水星の魔女を観終わったので感想(ネタバレ有)
忙しくて観れてなかった水星の魔女の最終回をようやく観た。
シーズン1が終わった時に、「シーズン2は、否応なしに親から離れ一足先に大人になったミオリネ(とグエル)が親の呪縛に囚われているスレッタを導く話になるんだろう」とnoteに書いたのだが、ビックリしたことにこうはならなかった。一応、ミオリネとグエルがインチキ決闘でスレッタからエアリアルを奪う、というエピソードはあるのだが、これを導くとは言えないだろう。この後のフォローは何故か別のキャラクターがやってるし。主人公のスレッタが親から自立して自己を確立する、というテーマ自体はシーズン1最終話で示された通りだっただけにとても驚いた。そして、(おそらく大人の事情で)上記のようなストーリーにできなかったことが本作の質をとてつもなく下げてしまった、と感じた。
結論から言えば「機動戦士ガンダム水星の魔女」は駄作だと思う。
「水星の魔女」は様々なファクターとエピソードが散りばめられており、その一つ一つはとても魅力的だ。問題は、これらの要素がほとんど関連しておらず独立したものになってしまっているため一つの作品として成立していないことだ。
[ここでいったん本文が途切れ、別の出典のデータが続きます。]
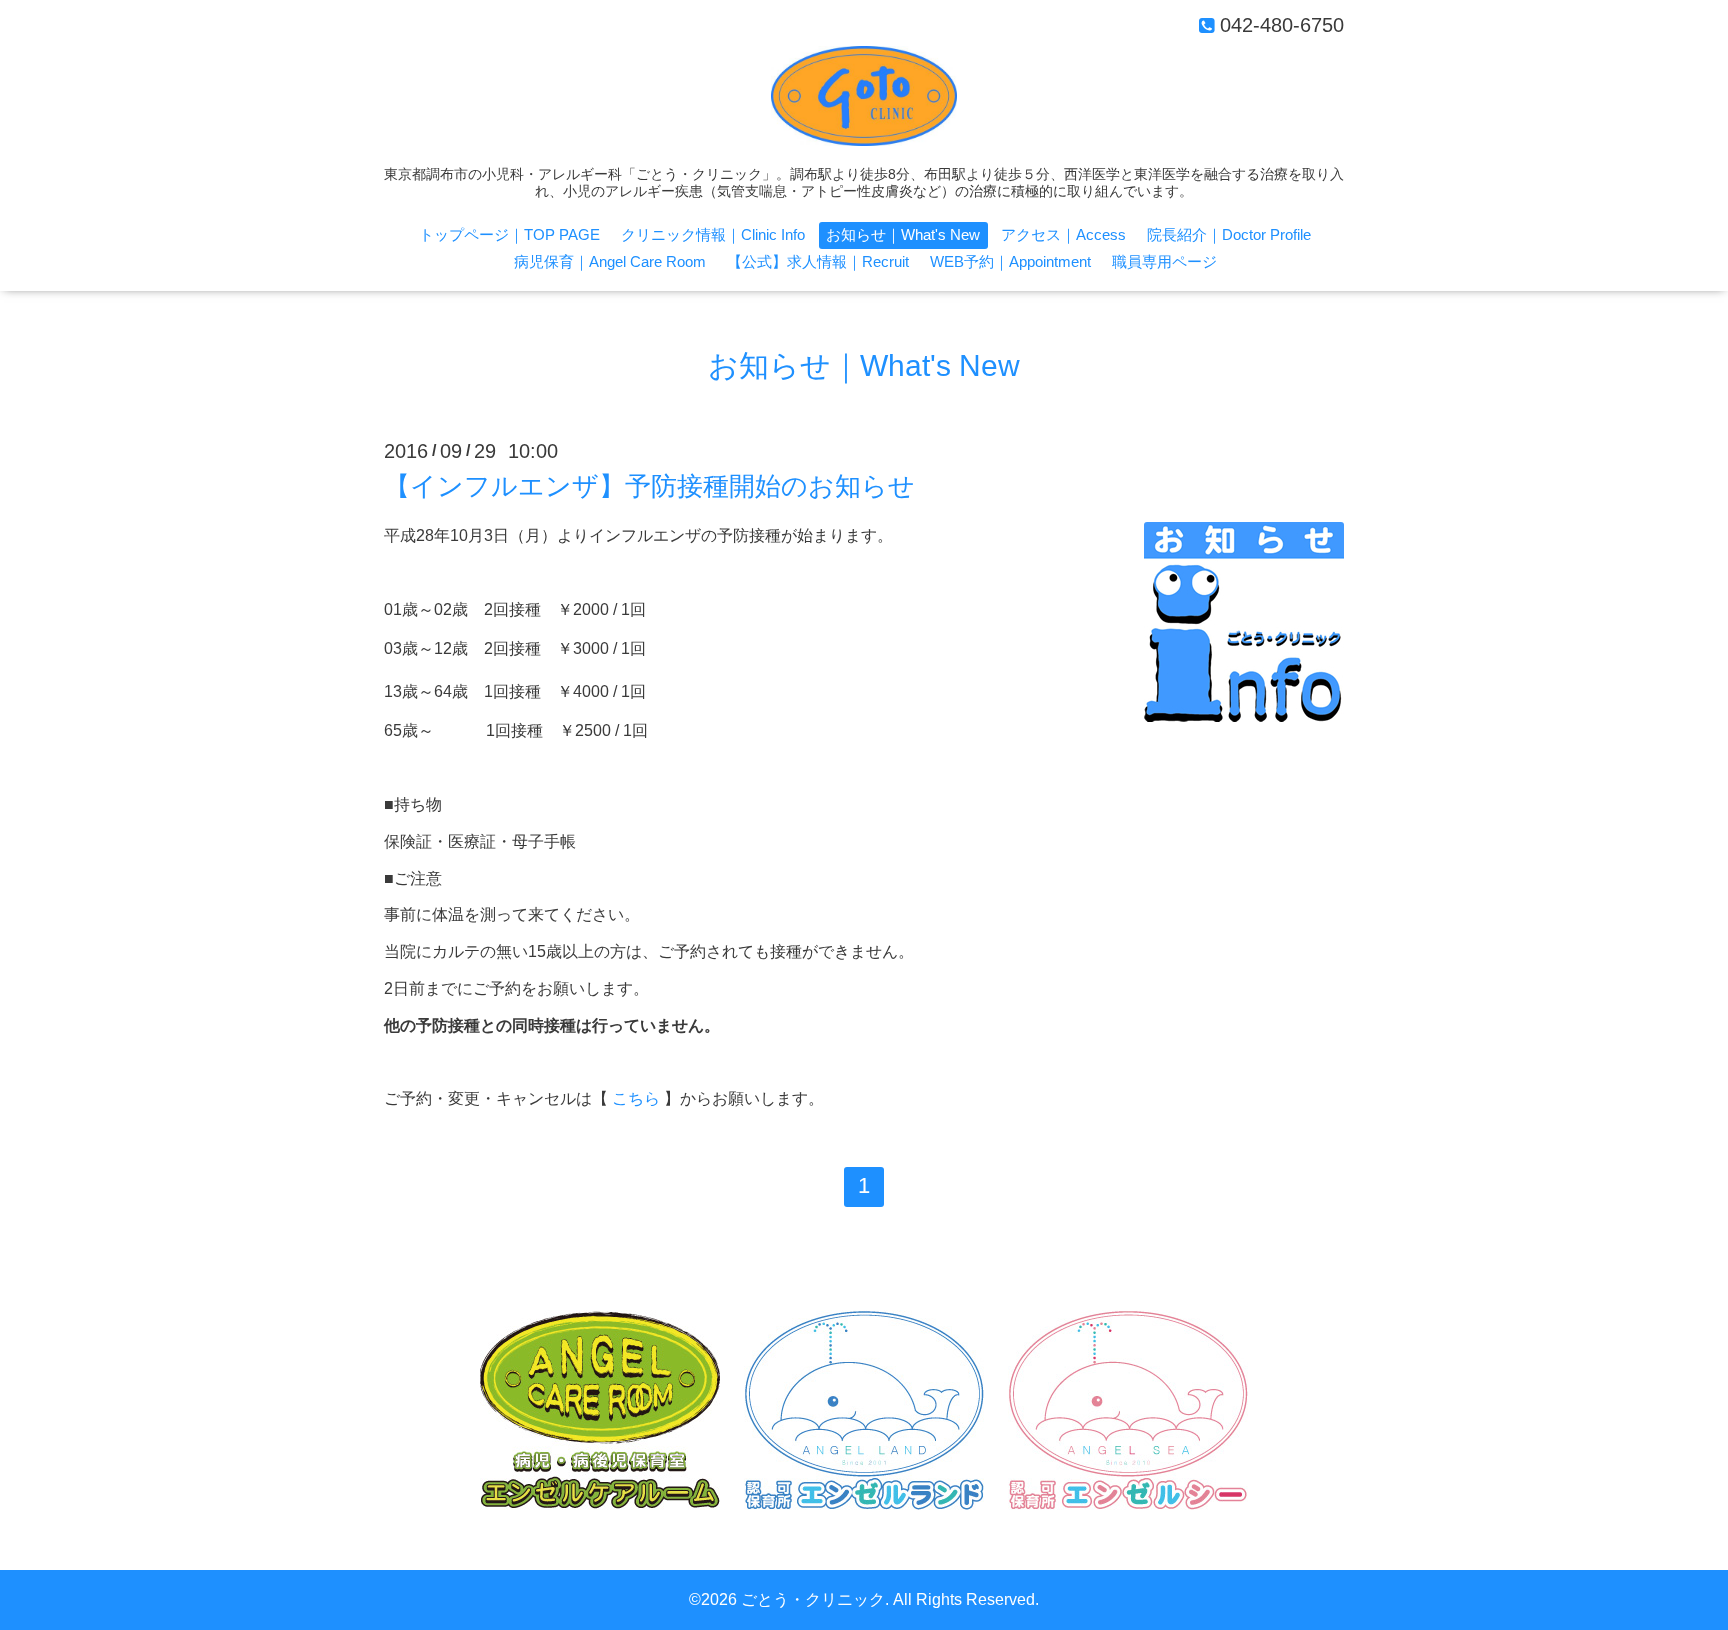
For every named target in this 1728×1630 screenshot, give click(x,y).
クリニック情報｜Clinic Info (713, 234)
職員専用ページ (1164, 261)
酷すぎた例としては最終回前のグエルとラウダの兄弟喧嘩だろう。
ストーリーはクライマックスに入り、プロスぺラのクワイエットゼロを止めるためにスレッタもミオリネも学園のみんなも頑張っている状況で何の脈絡も無く兄弟喧嘩が始まる。
この描写が問題なのは(この時の)メインストーリーであるクワイエットゼロ阻止となんの関連性も無いことだ。兄弟喧嘩の結果はクワイエットゼロ阻止に何の影響も与えないし、クワイエットゼロがどうなろうと二人は戦うだろう。メインストーリーとは全く関係ないエピソードが最終決戦中にしゃしゃり出てくるのには呆れてしまった。
そして、「水星の魔女」は終始この調子で相互にほとんど関連しない要素が無秩序に並べられた作品だった。
一番大きいのは、「クワイエットゼロ計画」と「スペーシアンとアーシアンの対立」が全然関係ない点だが、この2つだけでなく、株式会社ガンダムもスレッタの水星に学校を作る夢もいくつかの色恋話も特に相互に関連しないまま抽象的に描写されるだけだ(なお、抽象的というのは、例えば株式会社ガンダムのビジネスモデルや水星に学校を作るために必要な手続き等が一切描かれないという意味である)。
もちろん、現実の世界は一つの物語に沿って出来事が起きるわけではないのだが、フィクションというのは現実から魅力的な要素を見出して一つの物語として受け手に届けるものだ。そうしなければ受け手は提示された情報を意味のあるものとして処理できない。
「水星の魔女」は一つ一つのエピソードが難解なわけでも不合理なわけでもないが、関連性がないために物語への共感と理解を妨げている。
「水星の魔女」がこうなってしまったのは上記の通り大人の事情なのではないか、と思う。
プロデューサーやもっと上の地位にいる人から出された「主人公も相棒も女の子」「学園物の要素を入れる」「ガンダムは味方と敵の両方にある」「宇宙と地球の対立がある」「ニュータイプっぽい能力を出す」といったお題を全部消化した結果なのではなかろうか。しかも実際にはもっと細かい要件定義が大量にあったのではないかと想像する。
多分、今の若いユーザーは作品から自分の好きな部分だけを切り取って消費する傾向があるので要素はなるべく多いほうがいい、という感じの市場調査結果とかがあったのだろうし、だからヒットもしたのだろうが、作品としては歪であるとしか評価しようがない。
「水星の魔女」は他にもアクションがあまりにしょっぱい、とか不満がいろいろあるのだが、とにかく物語として成立しておらず見るに堪えない、というのが私の初見での評価だった。
2回目を観るのはスパロボに参戦したときかな。